“I am about to let you in on a few secrets, but I'm far from sure that this is the smartest thing I can do. In fact, it may be one of the dumbest. Because I can tell another story when the war is still in the background and so wrap up another week, then wait for things to return to normal and go back to dealing with marginal matters like racism, discrimination, xenophobia and the difficulty of coping as an Arab in the Jewish state. [...] it's like this: I was against the war, but after it started I wanted the army to lose, or at least not to feel victorious. My hands tremble as I write, but in this war I was against Israel - make no mistake - my country. This has nothing to do with the other side, it has nothing to do with what I think about the side that fought in this round against the IDF. It's true that I would prefer that the IDF, that the State of Israel lose without the consequence being that soldiers die. I would like to see it lose in arm-wrestling. Rows of tables in which soldiers from both sides sit and arm-wrestle. I would prefer a loss by penalty kicks.” Sayed Kashua.

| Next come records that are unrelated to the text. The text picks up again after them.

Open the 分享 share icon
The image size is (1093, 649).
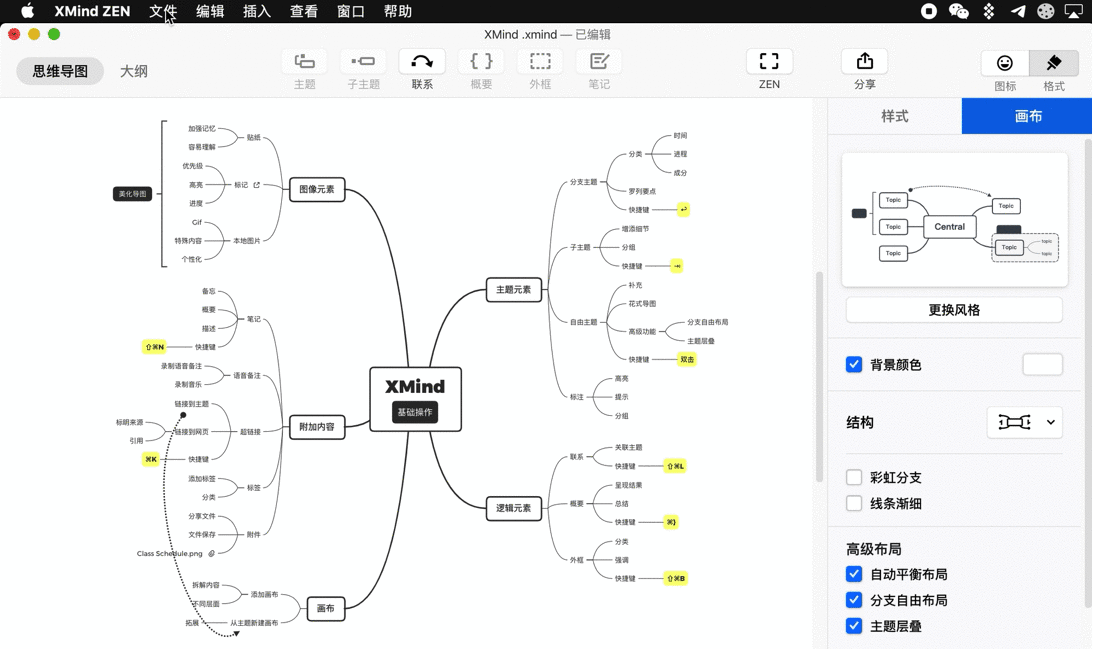click(864, 61)
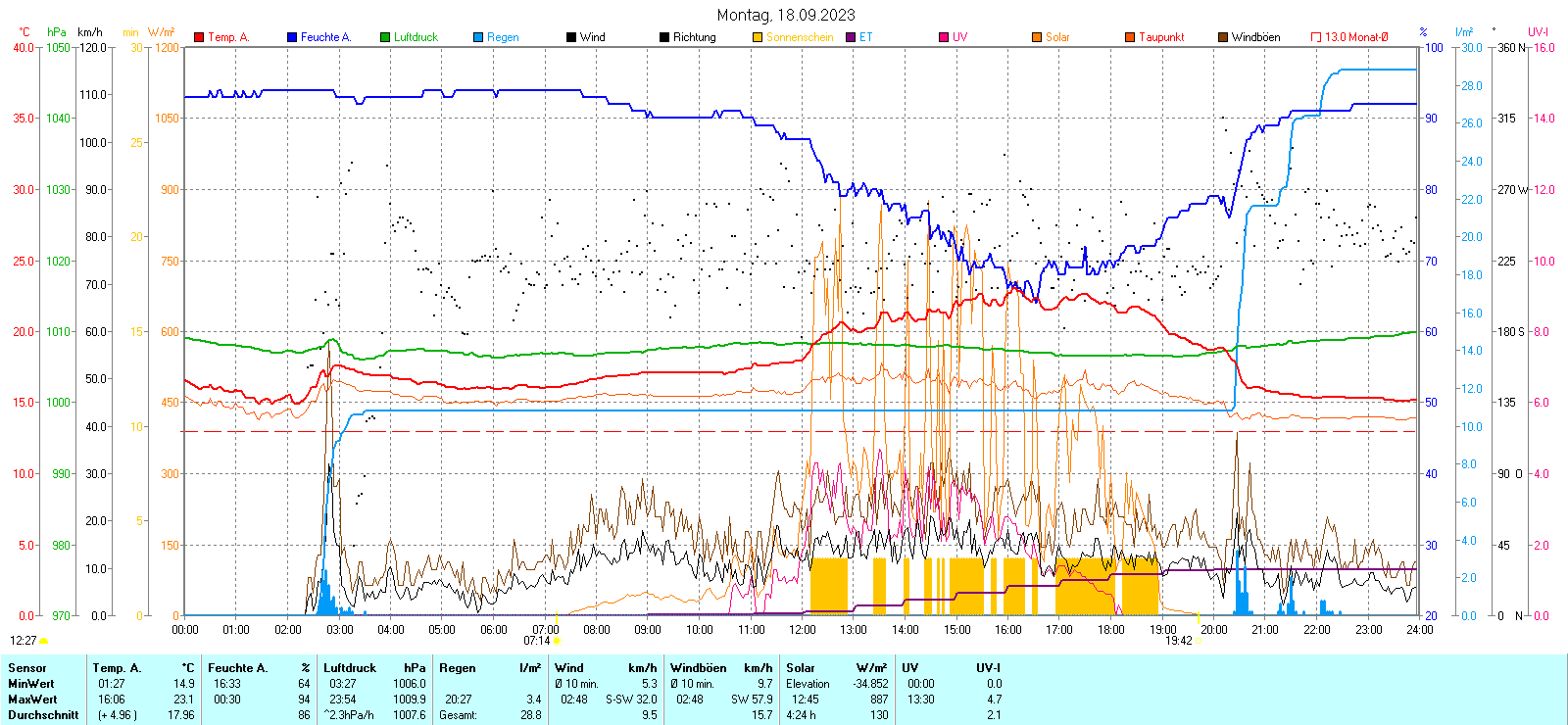This screenshot has width=1568, height=725.
Task: Click the blue Feuchte A. legend square
Action: coord(292,37)
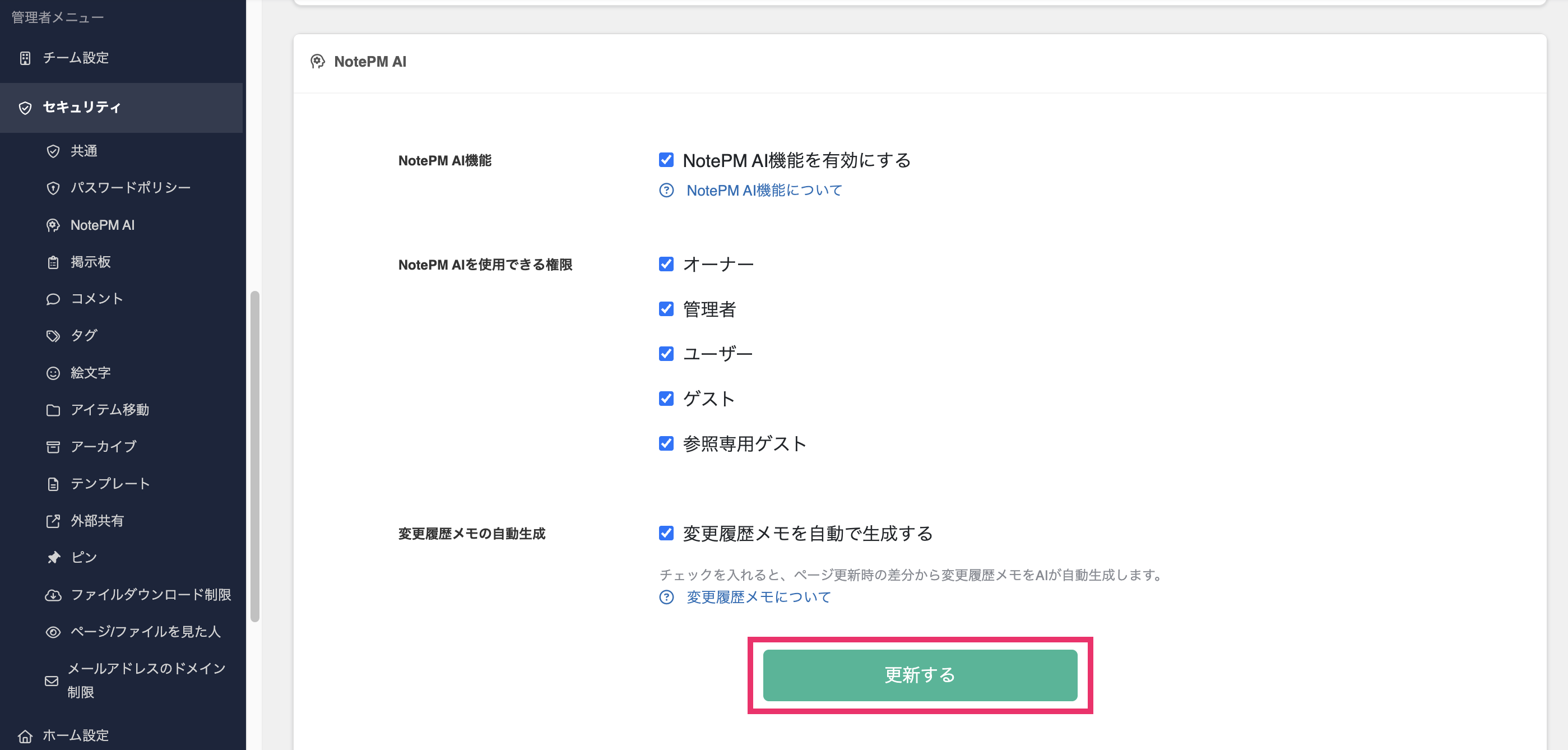Open the パスワードポリシー sidebar menu
Image resolution: width=1568 pixels, height=750 pixels.
[x=130, y=187]
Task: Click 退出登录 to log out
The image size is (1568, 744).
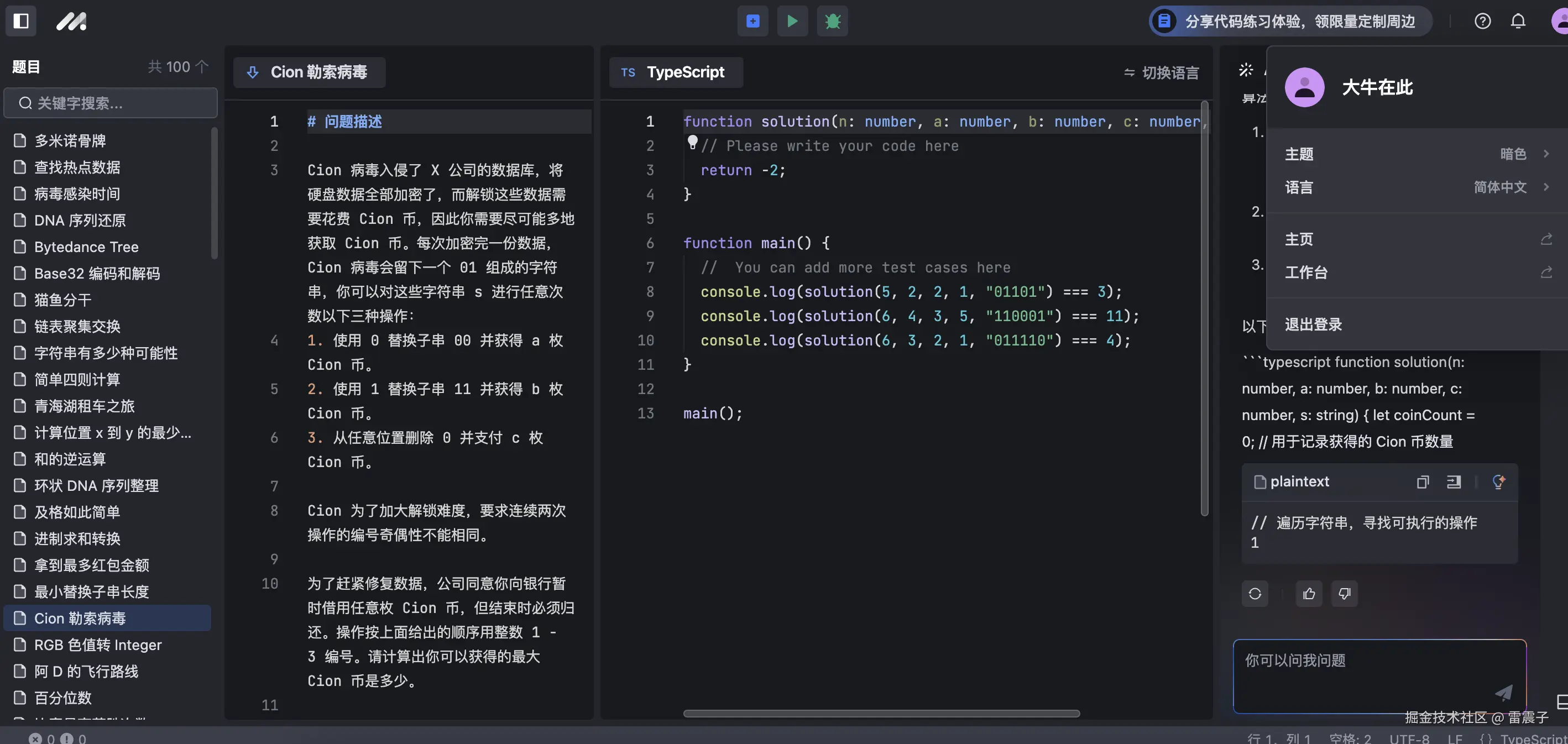Action: 1313,324
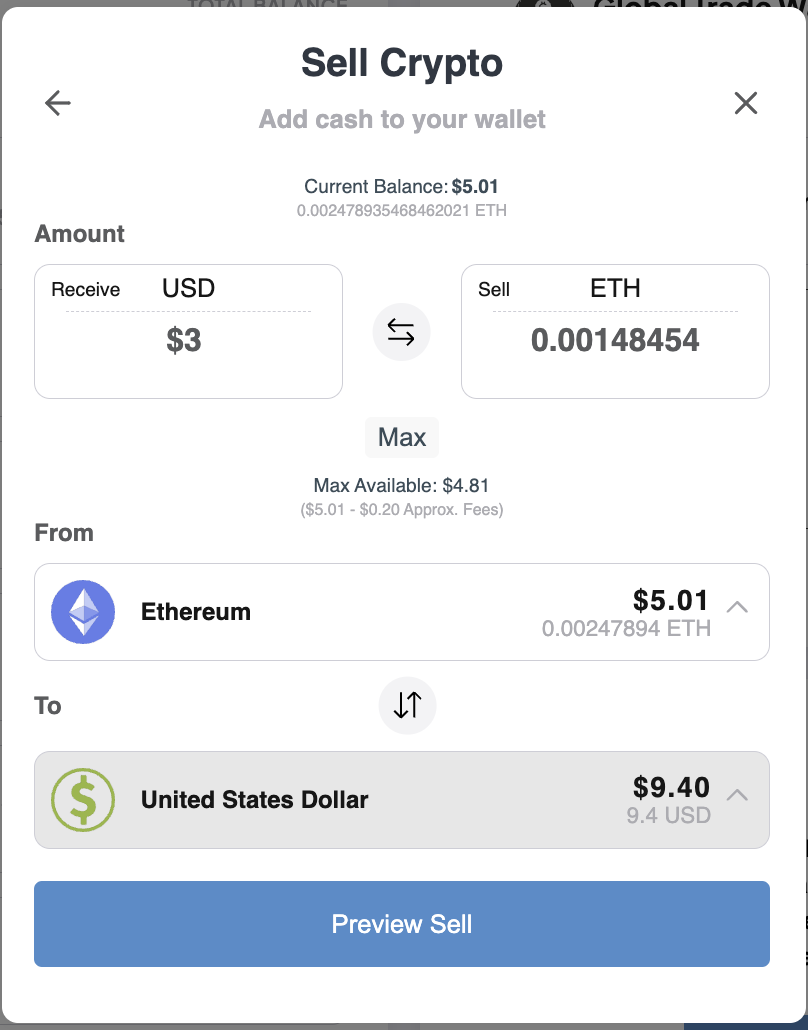The image size is (808, 1030).
Task: Click the green dollar sign icon
Action: pos(83,799)
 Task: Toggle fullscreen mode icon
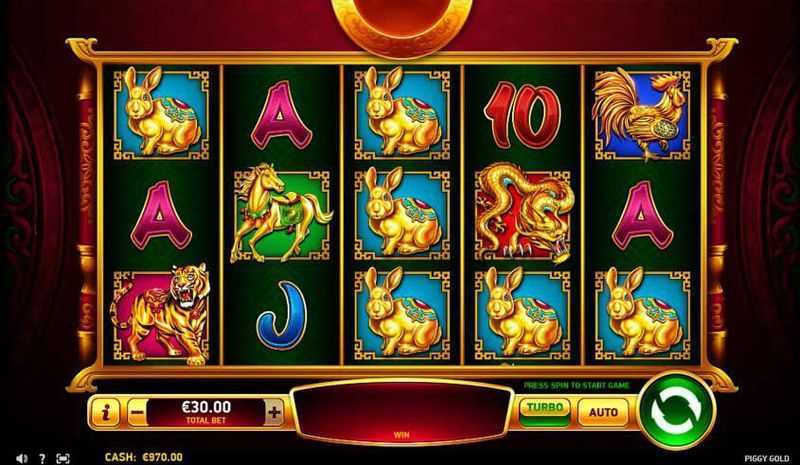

“Uri, my love. All your short life, we have all learned from you, from the strength and determination to go your own way.[...]You were the leftie of your battalion and you were respected for it, because you stood your ground, without giving up even one of your military assignments ... won't say anything now about the war you were killed in. We, our family, have already lost in this war. The state of Israel will have its own reckoning ...
Uri was such an Israeli child; even his name was very Israeli and Hebrew. He was the essence of Israeli-ness as I would want it to be. An Israeli-ness that has almost been forgotten, that is something of a curiosity. And he was a person so full of values. That word has been so eroded and has become ridiculed in recent years. In our crazy, cruel and cynical world, it's not 'cool' to have values, or to be a humanist, or to be truly sensitive to the suffering of the other, even if that other is your enemy on the battlefield.
However, I learned from Uri that it is both possible and necessary to be all that. We have to guard ourselves, by defending ourselves both physically and morally. We have to guard ourselves from might and simplistic thinking, from the corruption that is in cynicism, from the pollution of the heart and the ill-treatment of humans, which are the biggest curse of those living in a disastrous region like ours. ” David Grossman writing about the Death of his son Uri in the Israeli-Lebanon Conflict in The Observer.